Sie begleiten zudem das Bundeskanzleramt sowie Ministerien bei schwierigen Entscheidungsprozessen, insbesondere Gesetzesentwürfen in den Bereichen Netzneutralität und Jugendschutz; dabei achten Sie darauf, dass Bundesorgane ihre Ressourcen auf wesentliche und konstruktive Vorschläge konzentrieren. Ihre Aufgabe ist ferner die mittelfristige Technologiefolgen-Einschätzung für die gesellschaftliche und politische Entwicklung, beispielsweise in den Bereichen Profiling und Augmented Identity.

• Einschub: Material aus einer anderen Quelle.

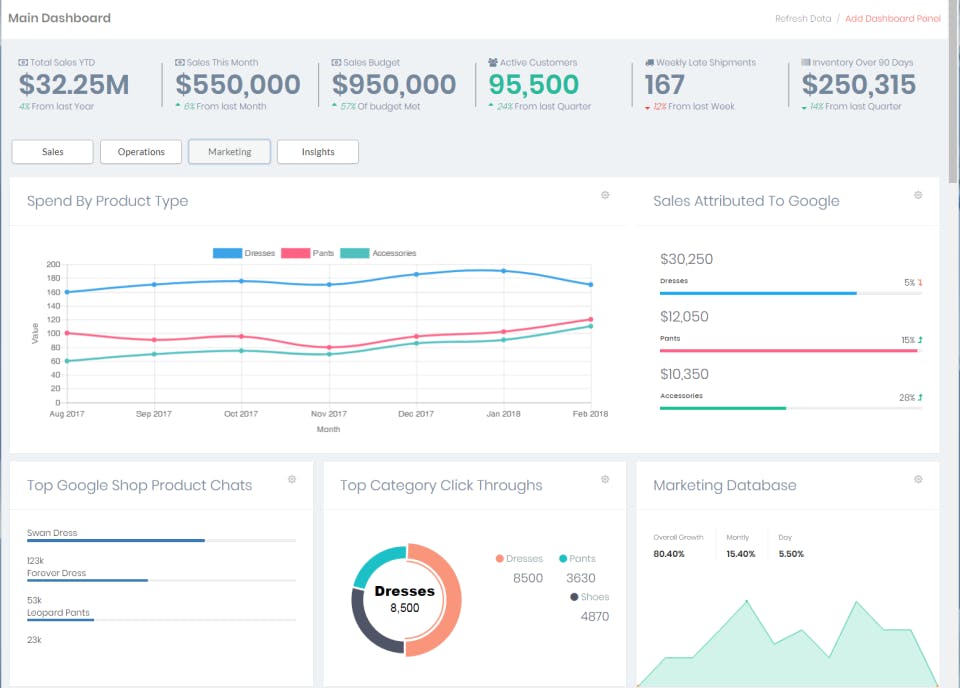
Task: Select the Weekly Late Shipments truck icon
Action: coord(651,62)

In Ihrem Haus werden außerdem neue Geschäftsmodelle auf Konsequenzen für die Wirtschaftspolitik geprüft. Unter Mitwirkung des Bundesdatenschutzbeauftragten entwickeln Sie neue technische und rechtliche Konzepte zum Schutze der Privatsphäre, beispielsweise Löschungs- und Auskunftsansprüche gegen Privatunternehmen und Möglichkeiten zur Übernahme gewonnener Daten in den öffentlichen Raum als „Open Source“ einerseits und technisches Verfallsdatum, öffentliche Plattformen zum Reputationsmanagement und zur technischen Herrschaft personenbezogener Datenobjekte im Semantic Web andererseits. Sie begleiten die Gründung der Stiftung „Datenschutz“ auf dem Weg zu einer angesehenen Aufklärungs-, Forschungs- und Präventionsorganisation.

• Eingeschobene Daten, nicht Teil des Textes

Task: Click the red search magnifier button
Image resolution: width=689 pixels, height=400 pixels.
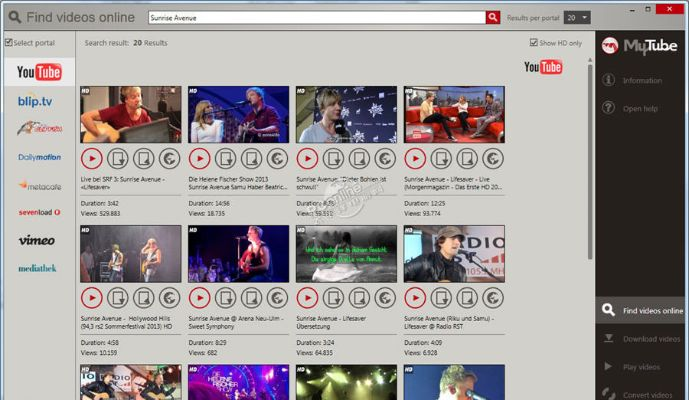Action: tap(493, 17)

Sie haben eine Hochschulausbildung mit überragendem Abschluss und verfügen über eine mindestens 10-jährige Berufserfahrung als Vorstand bzw. Geschäftsführer von IT-/Internetunternehmen. Ihre technischen Kenntnisse reichen über sämtliche Ebenen der Internet-Architektur, um mit technischen Ressourcen Ihres Hauses zu einer fundierten qualifizierten Einschätzung aller o.g. Themen zu kommen.
Sie sind bereit, sich in die Grundlagen des Urheberrechtes und des Internet-Rechts zügig einzuarbeiten. Darüber hinaus sind Sie kommunikationsstark, weil Sie mit sehr unterschiedlichen gesellschaftlichen Gruppen kommunizieren werden; dabei wird von Ihnen eine eigene Meinung erwartet, da Sie sich weder instrumentalisieren noch von Ideologen täuschen lassen. Das Philosophieren überlassen Sie jedoch anderen. Sie twittern nicht, weil Sie dafür keine Zeit haben; stattdessen sorgen Sie für nicht-virtuellen Dialog von Experten, Politikern und Medienvertretern im öffentlichen Raum.
Die Stelle ist zunächst auf 1 Jahr befristet. Ihre Aufgabe ist es in diesem Zeitraum, den Namen des Ministeriums sowie seine Aufgaben näher zu definieren und eine Planung vorzulegen. Bei erfolgreicher Bewältigung dieser Aufgabe wird die Position an Sie unbefristet vergeben.